Wenn du eine Rute mit 120 Gr. Wurfgewicht hast , dann willst du damit keine 20 Gr. Futterkörbe werfen !
Feederbooms sind nicht unbedingt nötig , wenn du einen Seitenarm binden kannst.
Zum feedern nehm ich von Hakengröße 12-18 alles , kommt halt immer drauf an , die wie Haken ausfallen.
Nun stellt sich die Frage , ob Mono oder Geflecht.
Auf meiner Winkelpicker hab ich Mono , weil es einfach noch ein wenig Dehnung aufweißt , was bei 20 gr Wurfgewicht nicht all zu schlecht ist.
Geflecht würde ich 0,06mm nehmen , weshalb man aber auch sehr viel braucht . Deshalb würde ich zu Mono raten , wobei 0,16-0,18 mm total  ausreichen würde.
Verbessert mich bei falschen Einschätzungen bitte


----------



## Stoney0066 (13. Mai 2013)

*AW: Erstes Mal an den See feedern*

18er mono und 12-18er haken. Und auch mit ner 120 g rute kann man leichte körbe werfen. Schwerer brauchst am see auch in der regel nicht ausser du willst weiter raus. Stuhl und rutenhalter wär noch net schlecht!  und tangleboom sind für den anfang perfekt, da brauchst nix binden können...


----------



## Kaulbarschbube (13. Mai 2013)

*AW: Erstes Mal an den See feedern*



CarpCrakc schrieb:


> Wenn du eine Rute mit 120 Gr. Wurfgewicht hast , dann willst du damit keine 20 Gr. Futterkörbe werfen !
> Feederbooms sind nicht unbedingt nötig , wenn du einen Seitenarm binden kannst.
> Zum feedern nehm ich von Hakengröße 12-18 alles , kommt halt immer drauf an , die wie Haken ausfallen.
> Nun stellt sich die Frage , ob Mono oder Geflecht.
> ...


 
einem Anfänger zu solch dünnen Schnüren zu raten... Hmmm!
Für einen erfahrenen Angler durchaus sinnvoll mit solch feinem Zeugs zu angeln, aber....
Ich rate dir eher zu etwas dickerer Schnur, z.B. o,25mm monofiler Schnur, von geflochtener Schnur für Anfänger rate ich ab (es sei denn, du angelst weit draußen). Wichtig ist dass die Hauptschnur dicker bzw. tragfähiger als die Vorfächer ist.:m
Haken Gr. 12 oder 14, nicht zu fein weil dementsprechend die Vorfächer wieder feiner sind.

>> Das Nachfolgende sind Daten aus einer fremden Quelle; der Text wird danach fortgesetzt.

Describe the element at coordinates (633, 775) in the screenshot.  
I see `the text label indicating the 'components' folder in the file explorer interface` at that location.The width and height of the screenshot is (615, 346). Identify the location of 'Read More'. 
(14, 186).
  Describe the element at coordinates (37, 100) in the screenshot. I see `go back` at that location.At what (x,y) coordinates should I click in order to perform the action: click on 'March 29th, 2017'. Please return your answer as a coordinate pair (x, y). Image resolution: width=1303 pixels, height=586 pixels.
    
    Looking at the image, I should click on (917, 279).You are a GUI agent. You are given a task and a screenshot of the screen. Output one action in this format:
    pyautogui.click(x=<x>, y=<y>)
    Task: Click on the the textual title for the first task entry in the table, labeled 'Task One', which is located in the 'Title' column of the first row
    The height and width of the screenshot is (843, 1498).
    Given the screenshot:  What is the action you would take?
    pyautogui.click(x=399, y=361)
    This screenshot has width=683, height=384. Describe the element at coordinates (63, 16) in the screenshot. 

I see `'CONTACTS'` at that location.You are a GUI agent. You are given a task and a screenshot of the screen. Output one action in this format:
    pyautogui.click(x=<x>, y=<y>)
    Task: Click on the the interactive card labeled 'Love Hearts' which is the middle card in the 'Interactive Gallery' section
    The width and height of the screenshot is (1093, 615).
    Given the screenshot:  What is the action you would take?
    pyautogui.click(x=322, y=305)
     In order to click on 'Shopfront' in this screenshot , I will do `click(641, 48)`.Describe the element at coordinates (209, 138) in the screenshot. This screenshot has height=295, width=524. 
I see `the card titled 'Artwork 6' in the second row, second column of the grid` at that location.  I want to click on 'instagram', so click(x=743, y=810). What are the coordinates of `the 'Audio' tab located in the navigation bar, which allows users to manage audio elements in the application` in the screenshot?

Wenn da nur Rotaugen beißen ist das feine Zeugs OK, aber falls da mal was dickeres anbeißt ist der Frust groß, wenn der Fisch mangels Erfahrung abreißt... oder ausschlitzt.

Auf dünnere Schnur kannst du wechseln, wenn du Erfahrung gesammelt hast und dir das Feedern weiterhin Spaß macht.

Anti-Tangle-Dinger sind zu empfehlen, wenn du die Dinger direkt auf der Hauptschnur laufen lässt.

für einen See sind 20g-Futterkörbe m.E. durchaus ausreichend 10g wären auch OK, es sei denn du angelst weit draußen. Allerdings sind die 120g Wurfgewicht schon sehr hoch, wobei du dabei halt sehr große Futterkörbe nehmen kannst. Die gibt's ja auch sehr viele Unterschiede.

Als Köder sind Maden oder Mais oder eine Kombination aus beiden OK. Wichtig ist, dass du davon auch etwas ins Futter mischst.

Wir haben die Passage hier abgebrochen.